Elizabeth Montalbano

December 17, 2010

2 Min Read

The White House has launched another online dashboard to provide more transparency on how the government spends its money, this time in overseas investments.

The Foreign Assistance Dashboard, launched by the State Department and the U.S. Agency for International Development, is aimed at making it easier for policymakers as well as the public to understand U.S. investments abroad. That's according to a White House blog post attributed to Jeremy Weinstein, director for Democracy on the National Security Staff, and Robynn Sturm advisor to the deputy director in the White House Office of Science and Technology Policy.

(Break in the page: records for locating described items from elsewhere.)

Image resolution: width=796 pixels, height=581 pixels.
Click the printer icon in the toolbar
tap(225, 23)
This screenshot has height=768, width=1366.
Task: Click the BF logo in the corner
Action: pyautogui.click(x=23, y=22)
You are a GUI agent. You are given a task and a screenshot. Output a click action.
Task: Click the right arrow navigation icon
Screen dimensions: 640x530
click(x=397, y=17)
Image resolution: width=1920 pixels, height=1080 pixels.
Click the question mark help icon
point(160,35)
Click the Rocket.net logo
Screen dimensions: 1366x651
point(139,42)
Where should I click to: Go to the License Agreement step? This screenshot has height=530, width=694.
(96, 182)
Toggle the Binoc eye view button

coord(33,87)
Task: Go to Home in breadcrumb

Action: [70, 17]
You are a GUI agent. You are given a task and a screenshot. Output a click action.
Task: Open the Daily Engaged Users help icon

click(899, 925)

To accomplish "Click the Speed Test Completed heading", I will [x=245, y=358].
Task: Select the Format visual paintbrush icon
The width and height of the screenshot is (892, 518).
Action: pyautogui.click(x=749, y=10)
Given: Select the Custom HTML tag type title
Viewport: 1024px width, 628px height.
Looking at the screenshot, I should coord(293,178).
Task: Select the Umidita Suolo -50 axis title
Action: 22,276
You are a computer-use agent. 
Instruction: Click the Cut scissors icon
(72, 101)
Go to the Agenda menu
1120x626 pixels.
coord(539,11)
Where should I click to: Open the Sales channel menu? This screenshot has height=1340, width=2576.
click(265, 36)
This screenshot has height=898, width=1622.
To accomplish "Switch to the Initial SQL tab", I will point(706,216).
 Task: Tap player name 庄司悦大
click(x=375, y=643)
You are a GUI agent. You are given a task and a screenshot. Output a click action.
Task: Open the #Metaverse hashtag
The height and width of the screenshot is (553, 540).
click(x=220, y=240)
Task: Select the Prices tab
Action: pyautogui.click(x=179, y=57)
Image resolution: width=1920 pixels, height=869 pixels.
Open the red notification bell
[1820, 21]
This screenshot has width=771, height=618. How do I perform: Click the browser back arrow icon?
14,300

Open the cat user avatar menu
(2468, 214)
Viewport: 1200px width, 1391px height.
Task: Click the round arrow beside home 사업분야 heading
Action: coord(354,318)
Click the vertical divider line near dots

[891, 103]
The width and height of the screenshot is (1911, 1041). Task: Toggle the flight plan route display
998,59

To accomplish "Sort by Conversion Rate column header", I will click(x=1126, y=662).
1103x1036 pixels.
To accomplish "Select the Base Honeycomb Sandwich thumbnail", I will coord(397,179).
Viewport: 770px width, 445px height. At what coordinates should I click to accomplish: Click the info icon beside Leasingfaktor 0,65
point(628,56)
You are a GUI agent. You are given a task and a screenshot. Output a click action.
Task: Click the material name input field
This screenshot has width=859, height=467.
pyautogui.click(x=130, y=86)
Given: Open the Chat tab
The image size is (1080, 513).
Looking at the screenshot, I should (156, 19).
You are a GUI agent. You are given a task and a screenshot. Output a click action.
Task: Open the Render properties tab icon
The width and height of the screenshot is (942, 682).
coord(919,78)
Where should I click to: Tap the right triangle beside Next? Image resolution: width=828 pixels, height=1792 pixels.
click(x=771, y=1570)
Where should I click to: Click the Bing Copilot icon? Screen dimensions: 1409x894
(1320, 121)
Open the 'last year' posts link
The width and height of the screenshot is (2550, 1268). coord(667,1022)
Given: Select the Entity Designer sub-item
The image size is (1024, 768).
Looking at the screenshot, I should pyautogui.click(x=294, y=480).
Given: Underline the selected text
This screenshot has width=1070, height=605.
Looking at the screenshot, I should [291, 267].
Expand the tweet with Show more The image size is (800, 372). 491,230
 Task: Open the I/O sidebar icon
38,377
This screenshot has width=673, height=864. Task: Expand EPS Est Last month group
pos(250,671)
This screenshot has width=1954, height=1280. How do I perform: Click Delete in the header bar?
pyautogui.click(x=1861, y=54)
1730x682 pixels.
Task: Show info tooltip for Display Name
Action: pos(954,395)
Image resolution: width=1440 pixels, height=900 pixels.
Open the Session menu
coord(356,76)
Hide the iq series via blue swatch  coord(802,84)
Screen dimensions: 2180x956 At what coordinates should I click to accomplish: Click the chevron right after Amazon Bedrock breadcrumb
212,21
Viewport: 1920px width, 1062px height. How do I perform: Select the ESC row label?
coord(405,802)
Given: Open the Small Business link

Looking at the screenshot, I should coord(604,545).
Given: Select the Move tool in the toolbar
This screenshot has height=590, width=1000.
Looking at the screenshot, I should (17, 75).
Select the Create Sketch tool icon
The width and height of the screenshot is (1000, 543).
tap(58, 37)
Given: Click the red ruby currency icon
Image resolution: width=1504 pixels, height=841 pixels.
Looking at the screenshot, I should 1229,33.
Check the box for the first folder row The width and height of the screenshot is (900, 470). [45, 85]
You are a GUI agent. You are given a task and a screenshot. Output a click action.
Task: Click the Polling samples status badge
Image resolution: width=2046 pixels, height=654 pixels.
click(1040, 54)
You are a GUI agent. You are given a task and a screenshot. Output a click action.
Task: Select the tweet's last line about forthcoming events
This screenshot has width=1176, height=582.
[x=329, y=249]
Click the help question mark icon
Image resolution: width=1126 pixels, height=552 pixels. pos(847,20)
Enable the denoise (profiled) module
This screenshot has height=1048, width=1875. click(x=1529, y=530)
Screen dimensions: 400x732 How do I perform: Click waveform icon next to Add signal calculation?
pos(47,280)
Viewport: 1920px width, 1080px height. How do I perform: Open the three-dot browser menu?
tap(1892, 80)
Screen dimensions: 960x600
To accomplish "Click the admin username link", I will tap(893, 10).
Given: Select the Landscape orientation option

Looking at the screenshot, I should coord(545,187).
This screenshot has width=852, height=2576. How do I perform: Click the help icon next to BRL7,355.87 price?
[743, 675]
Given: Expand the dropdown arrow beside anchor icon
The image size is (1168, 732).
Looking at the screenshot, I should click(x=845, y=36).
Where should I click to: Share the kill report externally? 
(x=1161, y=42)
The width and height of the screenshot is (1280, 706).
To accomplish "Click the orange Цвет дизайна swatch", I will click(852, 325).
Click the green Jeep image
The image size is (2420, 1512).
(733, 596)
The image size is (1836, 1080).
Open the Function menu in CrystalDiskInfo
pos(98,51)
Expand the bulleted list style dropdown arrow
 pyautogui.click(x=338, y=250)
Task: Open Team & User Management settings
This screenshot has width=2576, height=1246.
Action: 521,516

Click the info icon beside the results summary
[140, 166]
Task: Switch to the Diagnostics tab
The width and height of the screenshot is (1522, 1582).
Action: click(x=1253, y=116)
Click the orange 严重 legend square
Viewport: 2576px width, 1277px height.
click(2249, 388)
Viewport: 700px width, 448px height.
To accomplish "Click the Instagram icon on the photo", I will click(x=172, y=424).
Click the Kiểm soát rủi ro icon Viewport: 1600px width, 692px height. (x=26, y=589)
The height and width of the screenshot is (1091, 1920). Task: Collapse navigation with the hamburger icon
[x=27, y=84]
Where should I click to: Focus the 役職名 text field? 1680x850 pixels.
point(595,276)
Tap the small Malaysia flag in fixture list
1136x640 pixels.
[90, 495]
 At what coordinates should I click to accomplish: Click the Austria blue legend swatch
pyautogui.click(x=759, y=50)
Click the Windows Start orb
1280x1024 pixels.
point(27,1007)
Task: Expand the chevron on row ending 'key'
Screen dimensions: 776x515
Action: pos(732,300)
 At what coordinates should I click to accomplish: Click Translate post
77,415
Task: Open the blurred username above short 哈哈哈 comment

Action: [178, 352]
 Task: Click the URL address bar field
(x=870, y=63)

Modeled on similar federal spending dashboards such as USAspending.gov and the federal IT Dashboard, the site allows people to where U.S. foreign aid is dispersed around the globe, as well as gives them data-analysis tools to help them understand how the funds are appropriated. The administration hopes that the site will help governments receiving funds to better plan and budget, as well enable donors to coordinate and target investments more effectively, according to the post. As with other federal dashboards, the government also hopes the public will hold agencies accountable for the money being spent to ensure it is not used wastefully. The U.S. government provides more than $58 billion a year in foreign assistance through more than 20 agencies. Currently the site only includes money donated by U.S. states and USAID, but eventually it will provide information on foreign investments from all federal agencies providing assistance, according to the post. The Foreign Assistance Dashboard breaks down spending into different categories -- such as by initiative, industry sector and organization -- so people have multiple ways to browse and search for spending. The administration plans to add more capabilities to the site to show not only how much money is spent but also the impact the investments have, according to the post. The Office of Management and Budget (OMB), the agency at the helm of the administration's other online transparency efforts, will oversee how the site evolves.